Sunday, July 29, 2012

A real man



You know, my whole life has been defined by being gay-shaded, by the judgements and hatred of others. As a small boy, a young teen, a young man, a middle-aged man, and now, I have called been "queer", "a homo", " a moffie", "camp", "queeny", "effeminate", "girly", "perverted", "unnatural".  I have been despised and beaten up.  I have been ignored and excluded.  When I came out to straight friends, I suddenly and mysteriously got the cold shoulder.  How bizarre!  All the other things they liked about me weren't enough to tip the scales when they discovered I was gay.  I became persona non grata.  An untermensch.  A nothing.

I have never been good enough for the straights,  Judged always.  Never mind about the rest of me: whether I was kind or not; generous or not; honest; decent; loving; intelligent or stupid; well-read or ignorant.  None of those things mattered.  Only my gayness mattered.  Only that I wasn't "a real man", I wasn't "manly".  Let's judge people by just one of their characteristics, shall we?  Because all the other things don't count, right?  I am what I am.  I was fucking born this way, OK?

I have come to realise that my allergies, my joint aches and pains, my overeating and overdrinking, my depressions, even how much money I have now -- these have all been heavily influenced and driven by others' rancid and judgemental perceptions of me.  I am so fucking BORED with it.  Jesus tap-dancing Christ, why can't I just be me, without all this fucking baggage? My illness, my body, my mind, my soul. Driven to the state I am now in, with dodgy health, depression, poor finances.  By these pieces of dogshit.  By judgemental, obscurantist, narrow-minded, hate-filled bigots.  "Hate the sin not the sinner."  Yeah, right.  "Judge not lest ye be judged."  Oh, but we do it with love.  So that's all right, then.

And their fellow travellers.  As in a racially stratified society, where the less black consider themselves better than the ebony, and the whites look down on all, so bisexual men and straight-acting men, and the macho pretend-straights and those able to "pass" look down on people like me.  They're not "swish".  They're real men. Isn't that nice?  And when they despise us, it's only natural and to be expected.   Of course it is.  Because the "natural order" is that real men and real women are the only worthwhile humans beings around, and even though they take it up the bum, they act straight.  So it's OK.  They're not really gay, are they?  

I know I'm angry.  And bitter.  And resentful.  Tough.  The only healthy way to react to subtle and overt negative cues and discrimination from society and their unquestioned values which make me worthless and a nothing, is to fight back; to expose the ChrisTaliban and their loathsome lies; to call out gay friends who are uncomfortable with queeny men and manly women; to remind people that it's the whole person which matters.  And to tell myself every day:  I'm worthwhile; I'm lovable; I'm good; I'm a real person.  Even if I shall never be a real man.  

2 comments:

Belle said...

Good post! I'm sorry to hear you are affected by this kind of prejudice. I can barely stand fellow gay men who blatantly get down on any other group (negativity towards effeminate men and asians is what I notice most often but also not uncommonly towards women) but you just have to think it's their issue and move on if possible as it really is.
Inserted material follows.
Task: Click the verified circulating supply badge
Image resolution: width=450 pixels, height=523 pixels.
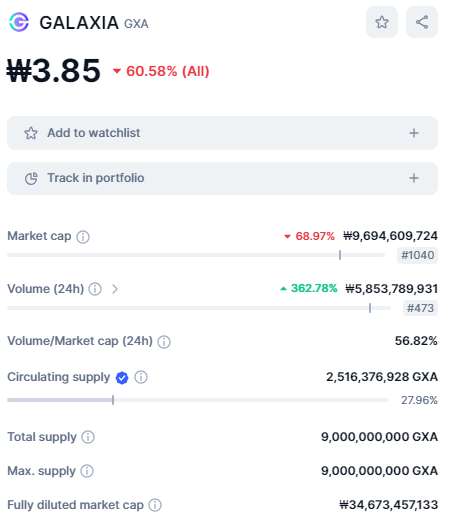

I wouldn't mind their prejudices and dislikes if they just kept them to themselves. It's just creepy when they feel the need to express it but maybe that's a case of the pot calling the kettle black as I have my own irrational dislikes that I sometimes end up expressing. I won't go into them here except to say I may have just expressed one of them (it's probably better to return love for hate), they are my issues and I need to continue to work on them.

Thanks for the post.

C. Zampa said...

You dear, wonderful man. I hate, hate, hate that you have been put in this condition over time.

I can't even think of words to say, there just aren't any to make it just disappear. But if I could, I would.

I can sympathize, but I can never know the pain you and others endure at the hands of bigotry and hate.

Love and courage to you, friend, and wishes and prayers for you to recover physically and mentally. You're too beautiful a person to suffer so.